About this task: From the line containing "This screenshot has" to the end of the records, print every line exactly, both ends included, and leave out the pictures.

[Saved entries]
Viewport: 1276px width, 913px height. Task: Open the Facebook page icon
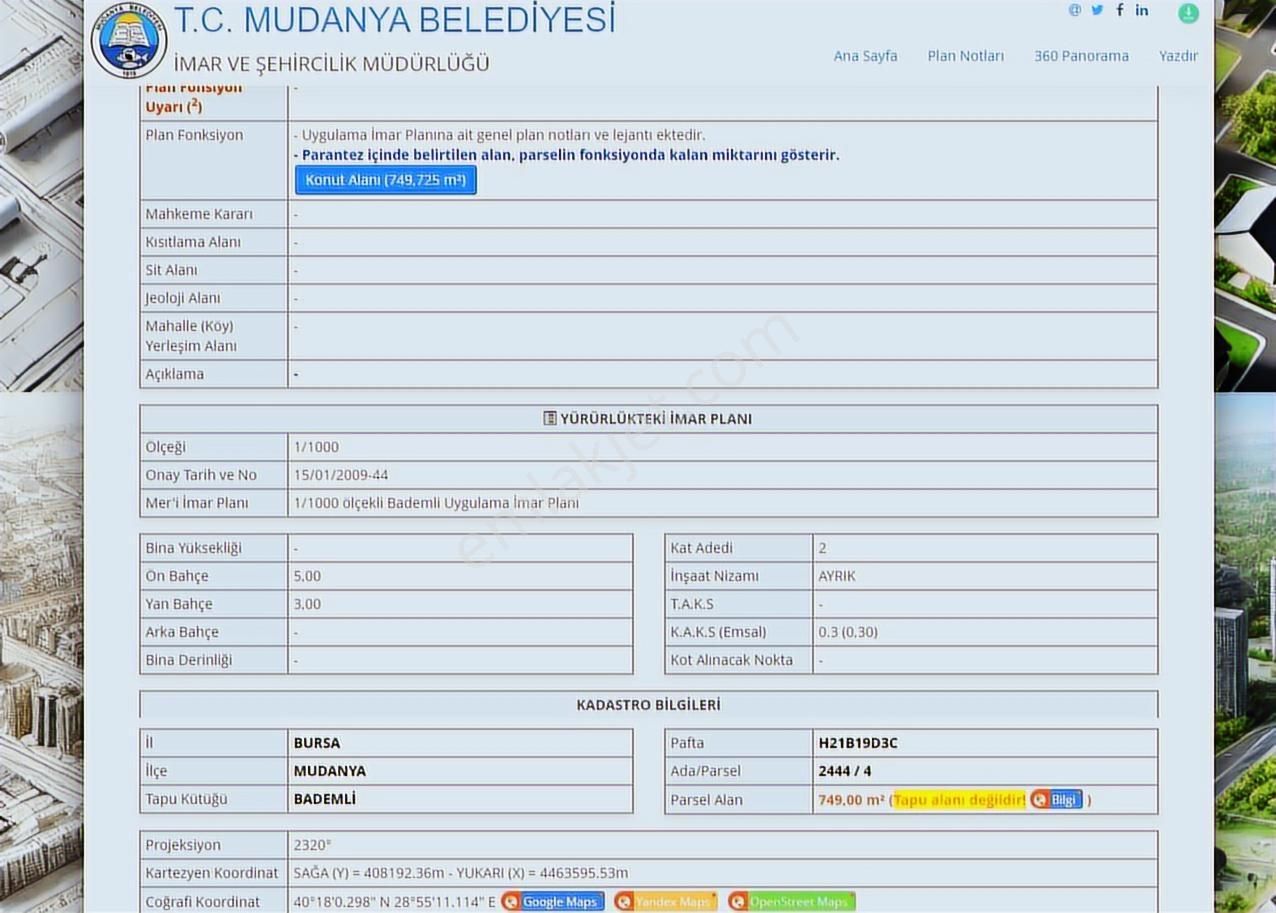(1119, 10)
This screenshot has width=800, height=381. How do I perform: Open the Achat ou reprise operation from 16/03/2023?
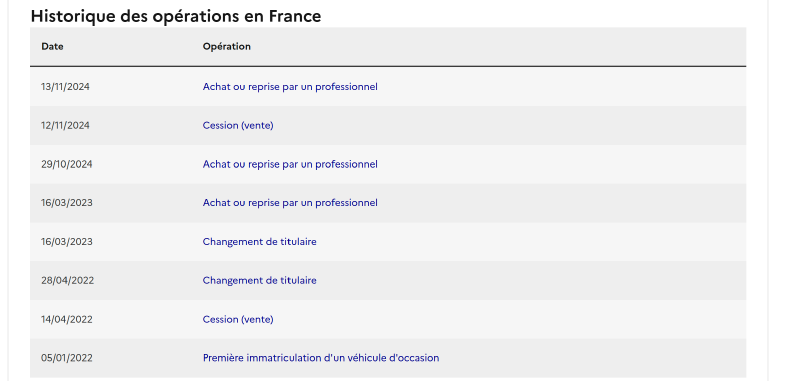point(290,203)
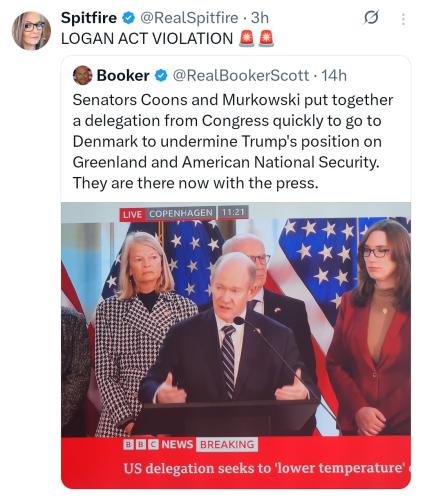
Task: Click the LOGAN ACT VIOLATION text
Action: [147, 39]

Written answer:
This screenshot has width=800, height=381. How do I perform: Open the Achat ou reprise operation from 16/03/2023?
point(290,203)
Task: Click the LOGAN ACT VIOLATION text
Action: [147, 39]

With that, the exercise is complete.